Available data:

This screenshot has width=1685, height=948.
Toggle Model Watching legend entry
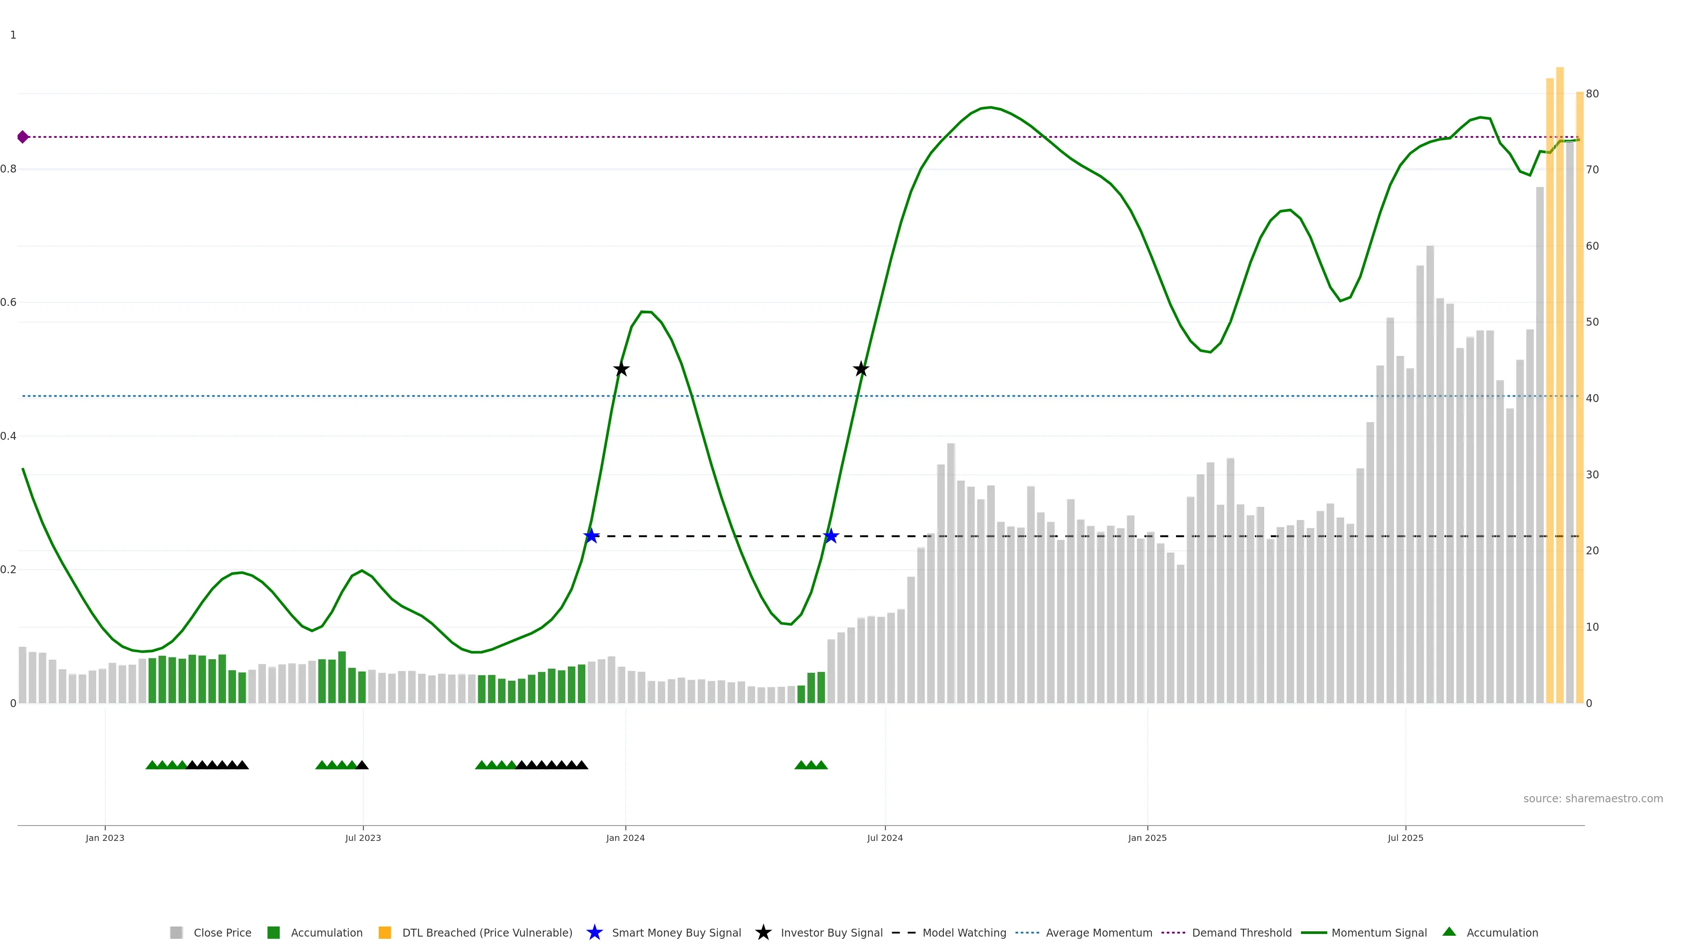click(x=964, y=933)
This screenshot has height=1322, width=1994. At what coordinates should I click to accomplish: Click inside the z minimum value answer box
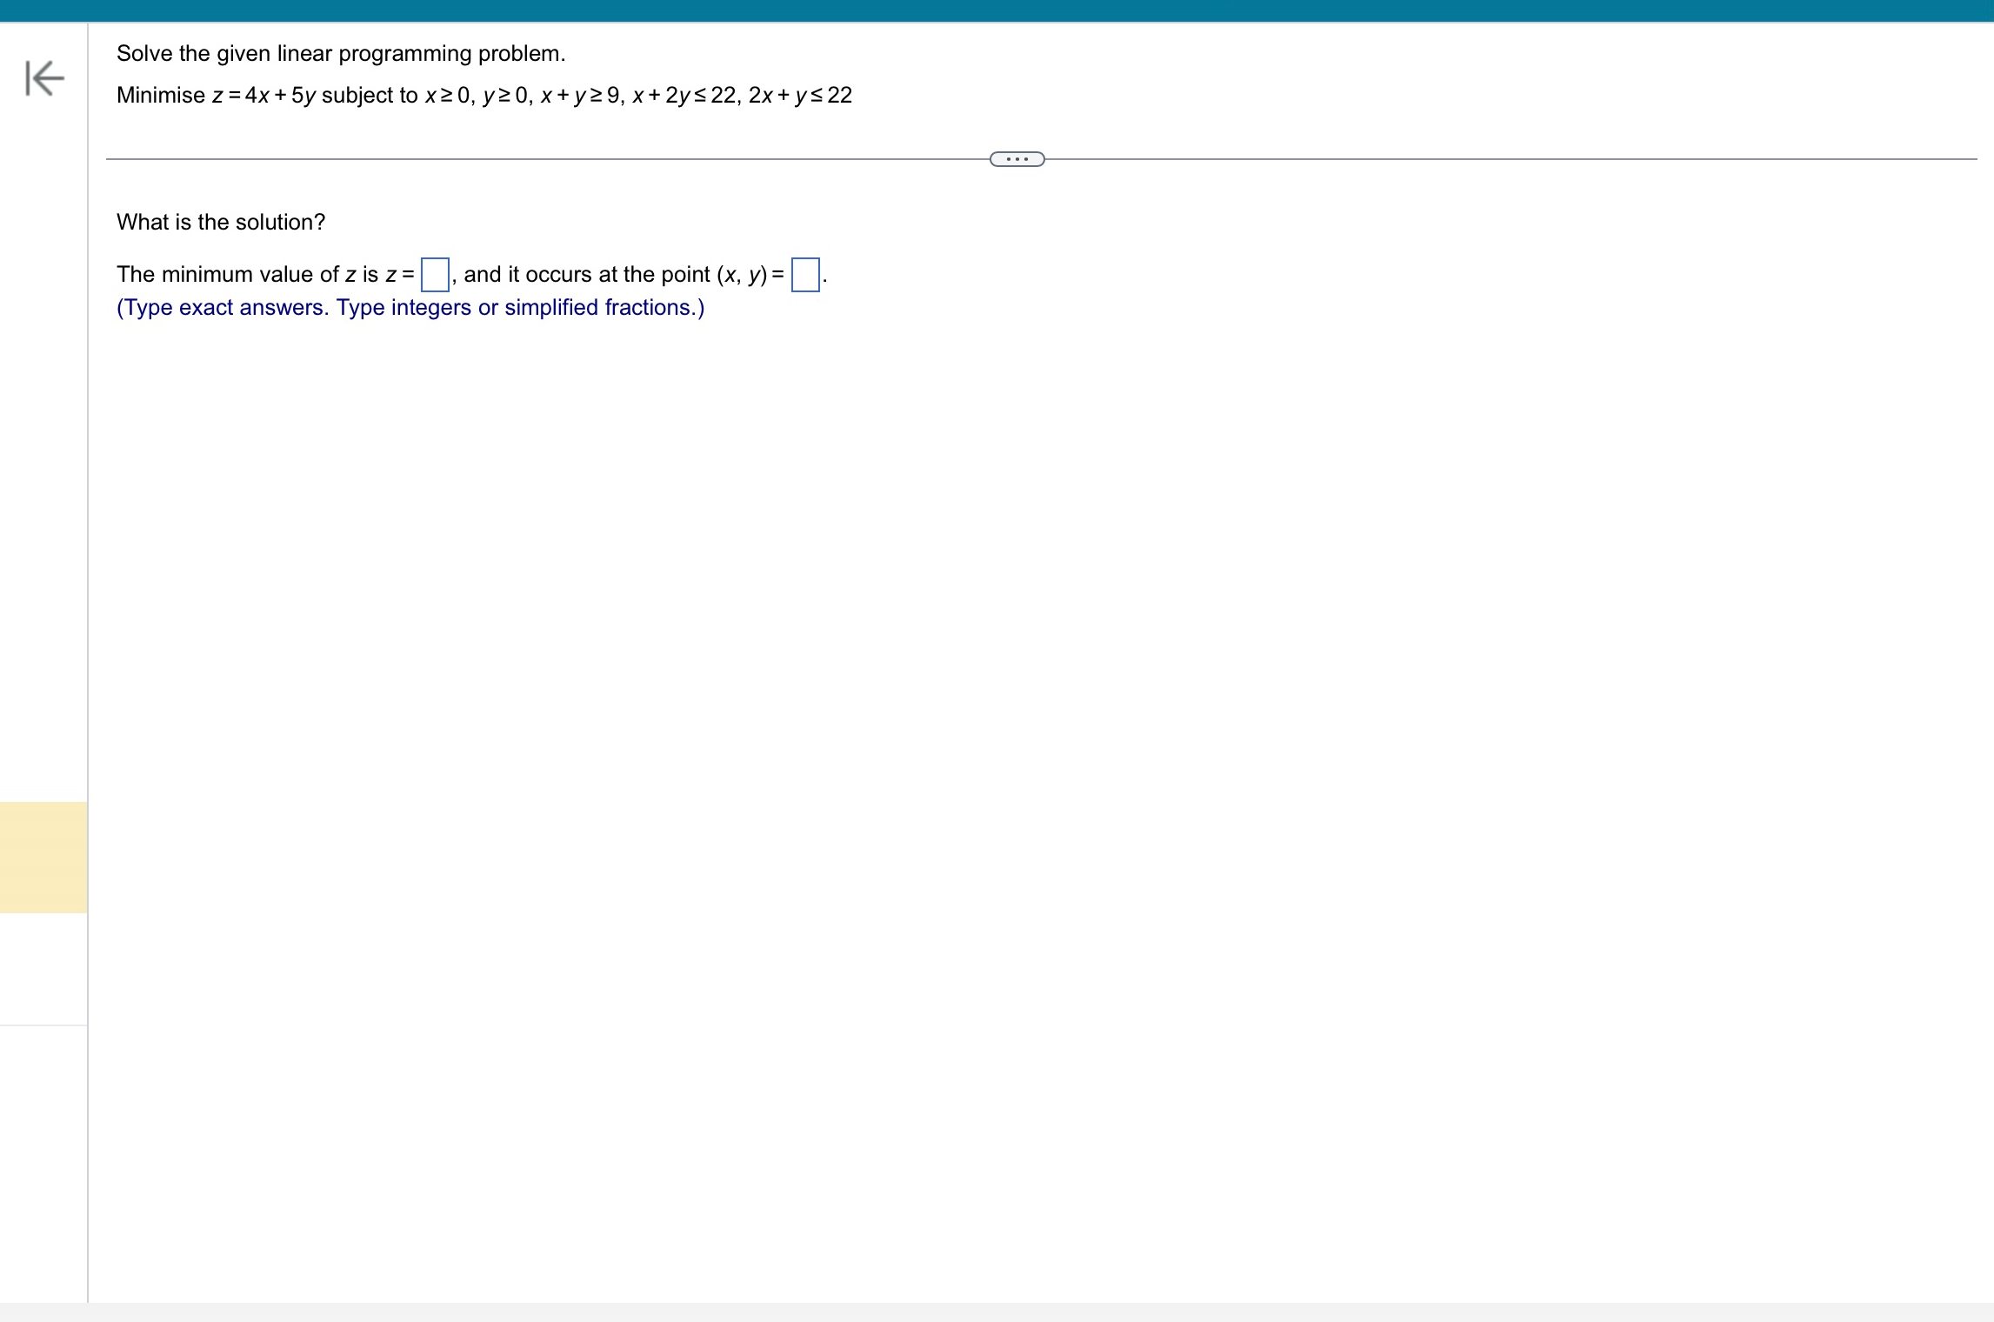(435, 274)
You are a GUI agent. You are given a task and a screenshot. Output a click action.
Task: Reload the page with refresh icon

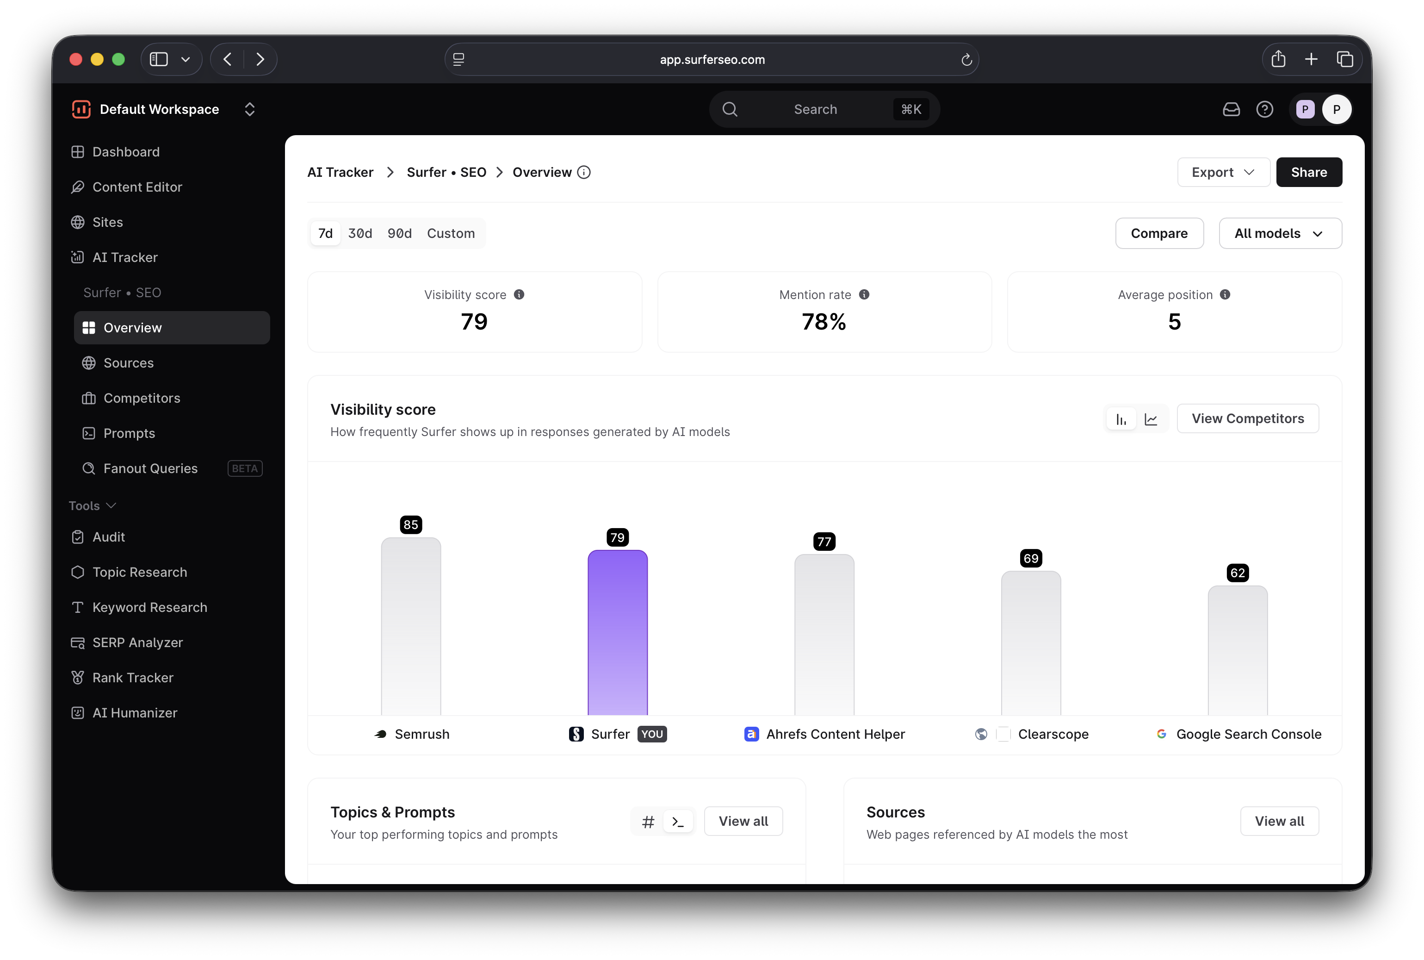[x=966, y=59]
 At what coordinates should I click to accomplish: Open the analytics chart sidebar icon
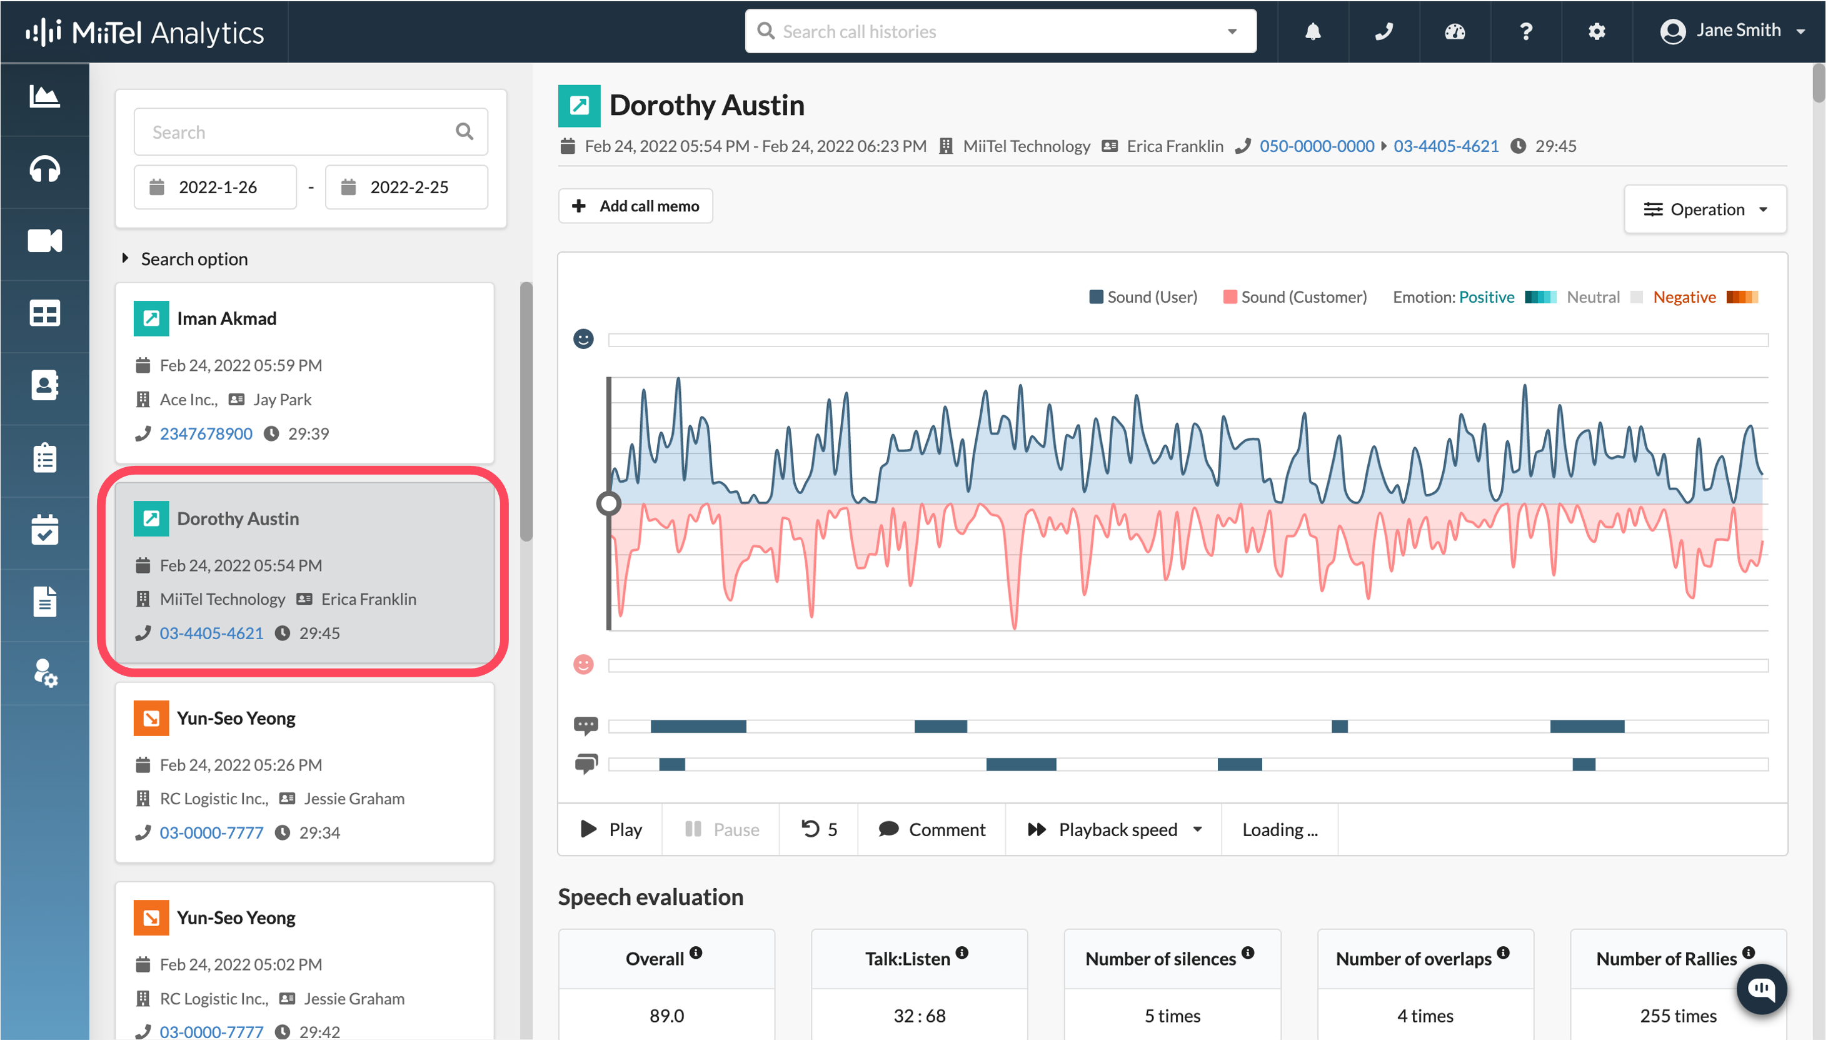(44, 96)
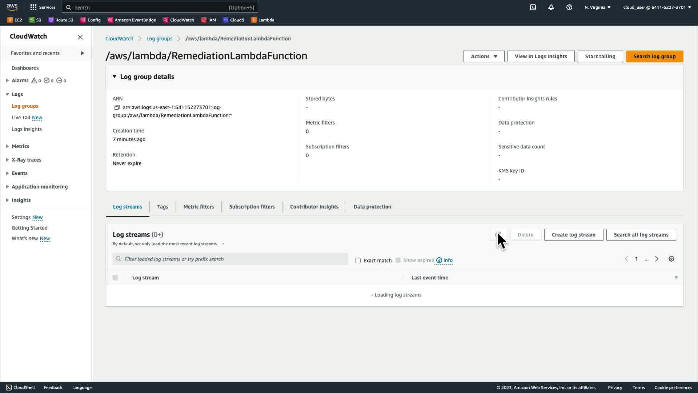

Task goal: What you give back must be exactly the lines of the listing above from the line containing "Toggle Model Watching legend entry" through its last line, inclusive, without pictures, please.

Task result:
Toggle Model Watching legend entry
click(x=964, y=933)
This screenshot has height=1322, width=1994. At what coordinates should I click to accomplish: Click inside the z minimum value answer box
(435, 274)
You are a GUI agent. You are given a task and a screenshot. Output a click action.
Task: Reload the page with refresh icon

[x=966, y=59]
 At what coordinates should I click to accomplish: Open the analytics chart sidebar icon
(44, 96)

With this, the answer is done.